Gaffuri, Ginestra, Carollo e Pettiti sotto il podio delle premiazioni del campionato italiano élite 2025 © Swatt Club
L'Artiglio di Gaviglio

Lo Swatt Club non salverà il ciclismo italiano. Ma intanto, che sveglia gli ha dato!

Il clamoroso successo di Filippo Conca alla prova tricolore ha messo a nudo tutti i limiti di un movimento nel quale, oltre alla qualità, mancano proprio corridori e squadre abituati a correre per vincere

01.07.2025 16:15

Il calcio italiano è in crisi perché mancano risorse economiche, progetti, campioni e perché pure i praticanti, nonostante numeri ancora imponenti, iniziano a diminuire. Anche il ciclismo italiano è in crisi perché mancano risorse economiche, progetti, campioni e (qui sì, drammaticamente) praticanti.

- **MATERIALE FORNITO**
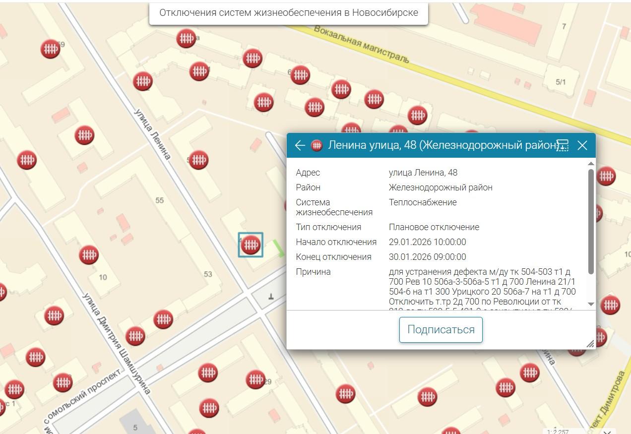Click the Подписаться button
Viewport: 631px width, 434px height.
[x=441, y=330]
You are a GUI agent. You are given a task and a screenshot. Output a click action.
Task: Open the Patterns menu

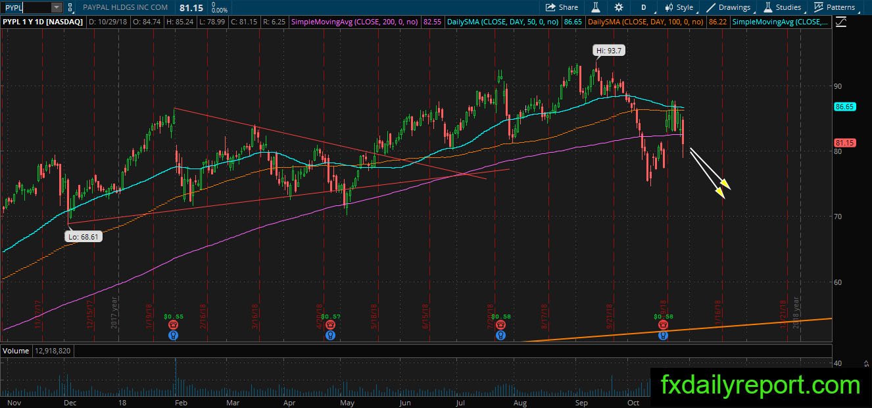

- **COMPITO 1**
Rispondi alle seguenti domande sull'articolo dedicato allo Swatt Club.
(a) Di quale corridore viene citato il clamoroso successo alla prova tricolore?
(b) Quale data è indicata nell'articolo?
(c) Secondo il primo paragrafo, che cosa manca al ciclismo italiano?
- **COMPITO 2**
Riscrivi tutte le righe dei record come elenco numerato, tralasciando quelle vuote. Escludi le immagini dalla risposta.

- **RISPOSTA SCRITTA 1**
(a) Viene citato il clamoroso successo di Filippo Conca.
(b) La data indicata è 01.07.2025.
(c) Al ciclismo italiano mancano risorse economiche, progetti, campioni e, drammaticamente, praticanti.

- **RISPOSTA SCRITTA 2**
1. Click the Подписаться button
2. Viewport: 631px width, 434px height.
3. [x=441, y=330]
4. You are a GUI agent. You are given a task and a screenshot. Output a click action.
5. Task: Open the Patterns menu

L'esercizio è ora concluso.